Wie teuer ist es heute, sein Kind auf die Schule Schloss Gaienhofen zu schicken?
Im Moment haben wir eine Schulgebühr von 114 Euro monatlich. Das kann, glaube ich, jeder schaffen. Zudem gibt es bei uns die Möglichkeit, Stipendien zu erhalten. Mein Satz bei Aufnahmegesprächen ist immer der: Am Geld soll es nicht scheitern.
Was ist noch evangelisch an Ihrer Schule?
Es gibt Formalien, es gibt Schulgottesdienste, es gibt Wochen-Andachten, wir haben einen Morgenkreis in den Klassen fünf bis sieben, wir haben den verpflichtenden Religionsunterricht bis zum Abitur, es gibt das Fach Wirtschaft und Verantwortung, ausgerichtet am christlichen Menschenbild. Da sieht man schon formal den Unterschied. Wir wollen Schüler fördern und fordern. Auch bei uns gibt es Rangkämpfe und Mobbing in den neu zusammengesetzten Klassen. Dann kommt es darauf an, wie man damit umgeht. Da glaube ich sehr wohl, dass es bei uns einen christlichen Umgang miteinander gibt.
Können Sie über die anderen Herausforderungen sprechen, etwa die tragischen Todesfälle, die sich in Ihrer Amtszeit ereignet haben?
Es gab leider mehrere Sachen. Ich bin einmal frühmorgens aus dem Urlaub zurückgekommen und sehe hier Flaggen auf Halbmast. Ich bin sofort in die Schule und habe gefragt, was ist los. Da waren zwei Schüler bei einem Busunglück ums Leben gekommen. Das war ein großer Einschnitt. Das war für uns eine richtige Krise. Dann der Tod meines Vorgängers Lothar Lang 2003, den ich auch dazu zähle.
Welches Projekt hat Ihnen im Rückblick am meisten Freude bereitet?
Mein erstes Projekt, das Schulfach Wirtschaft und Verantwortung einzubringen, ist für mich besonders wertvoll. Sehr spannend fand ich die Entscheidung zur Digitalisierung der Schule. Bei der Anschaffung der mobilen Endgeräte hat uns die Messmer-Stiftung unterstützt, was uns sehr geholfen hat. Mit diesem Modell, mobile Endgeräte in der Hand von Schülern, waren wir eine der ersten Schulen in Deutschland.

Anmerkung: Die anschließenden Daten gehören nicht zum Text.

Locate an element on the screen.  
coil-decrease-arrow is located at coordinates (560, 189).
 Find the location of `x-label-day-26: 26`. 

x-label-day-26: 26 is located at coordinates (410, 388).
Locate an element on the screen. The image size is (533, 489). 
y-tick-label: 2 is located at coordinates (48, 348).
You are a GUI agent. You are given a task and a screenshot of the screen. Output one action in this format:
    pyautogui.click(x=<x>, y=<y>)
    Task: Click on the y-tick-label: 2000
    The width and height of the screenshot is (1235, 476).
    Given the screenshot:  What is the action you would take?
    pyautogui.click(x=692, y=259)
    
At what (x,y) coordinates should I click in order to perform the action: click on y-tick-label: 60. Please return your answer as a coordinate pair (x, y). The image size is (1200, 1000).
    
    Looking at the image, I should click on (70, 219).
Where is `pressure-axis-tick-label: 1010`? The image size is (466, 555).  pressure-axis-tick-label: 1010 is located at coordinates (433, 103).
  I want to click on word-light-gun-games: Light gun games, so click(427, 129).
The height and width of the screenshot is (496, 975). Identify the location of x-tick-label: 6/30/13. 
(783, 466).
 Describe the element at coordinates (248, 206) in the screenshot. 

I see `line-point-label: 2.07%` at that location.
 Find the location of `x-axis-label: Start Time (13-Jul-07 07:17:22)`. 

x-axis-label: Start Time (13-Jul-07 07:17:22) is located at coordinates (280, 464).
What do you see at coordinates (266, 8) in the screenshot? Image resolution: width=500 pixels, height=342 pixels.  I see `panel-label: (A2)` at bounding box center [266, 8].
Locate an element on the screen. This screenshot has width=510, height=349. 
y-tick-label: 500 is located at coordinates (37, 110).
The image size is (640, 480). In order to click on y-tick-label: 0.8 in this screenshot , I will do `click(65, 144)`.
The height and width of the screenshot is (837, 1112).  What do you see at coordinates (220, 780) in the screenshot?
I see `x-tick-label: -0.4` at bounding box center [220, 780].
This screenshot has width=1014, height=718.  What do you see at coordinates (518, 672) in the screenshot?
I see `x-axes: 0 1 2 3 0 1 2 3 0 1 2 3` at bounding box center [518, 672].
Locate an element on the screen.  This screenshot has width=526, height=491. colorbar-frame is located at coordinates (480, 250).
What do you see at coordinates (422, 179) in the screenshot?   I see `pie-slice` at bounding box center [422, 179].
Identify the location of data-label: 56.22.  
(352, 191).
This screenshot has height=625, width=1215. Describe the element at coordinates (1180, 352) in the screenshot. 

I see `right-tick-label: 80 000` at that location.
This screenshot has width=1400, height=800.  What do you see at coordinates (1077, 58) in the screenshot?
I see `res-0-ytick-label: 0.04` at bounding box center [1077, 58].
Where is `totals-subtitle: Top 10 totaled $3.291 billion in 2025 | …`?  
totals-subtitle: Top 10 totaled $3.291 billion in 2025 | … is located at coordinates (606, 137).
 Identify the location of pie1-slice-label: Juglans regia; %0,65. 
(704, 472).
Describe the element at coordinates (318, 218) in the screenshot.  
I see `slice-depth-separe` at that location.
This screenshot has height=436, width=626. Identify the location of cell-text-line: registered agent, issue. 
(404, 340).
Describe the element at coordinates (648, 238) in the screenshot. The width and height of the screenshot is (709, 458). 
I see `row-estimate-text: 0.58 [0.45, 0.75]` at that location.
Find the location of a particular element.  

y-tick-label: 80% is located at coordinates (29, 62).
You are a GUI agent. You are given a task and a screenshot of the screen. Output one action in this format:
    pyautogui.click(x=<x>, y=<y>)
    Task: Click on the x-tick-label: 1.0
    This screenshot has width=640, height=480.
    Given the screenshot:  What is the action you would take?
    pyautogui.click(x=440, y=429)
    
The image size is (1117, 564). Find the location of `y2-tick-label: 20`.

Wenn Sie in Ruhestand gehen – gehen Sie auf Abstand oder bleiben Sie in der Nähe?
Meine Frau und ich werden in Horn wohnen bleiben. Man sagt nicht einfach Tschüss und geht zurück ins Hohenlohische. Aber ich selber gehe jetzt erst einmal auf Distanz und ein paar Wochen in Frankreich verbringen. Damit beherzige ich den mahnenden Satz meines Freundes: Alle gehen nach den Ferien wieder in die Schule, Du aber nicht!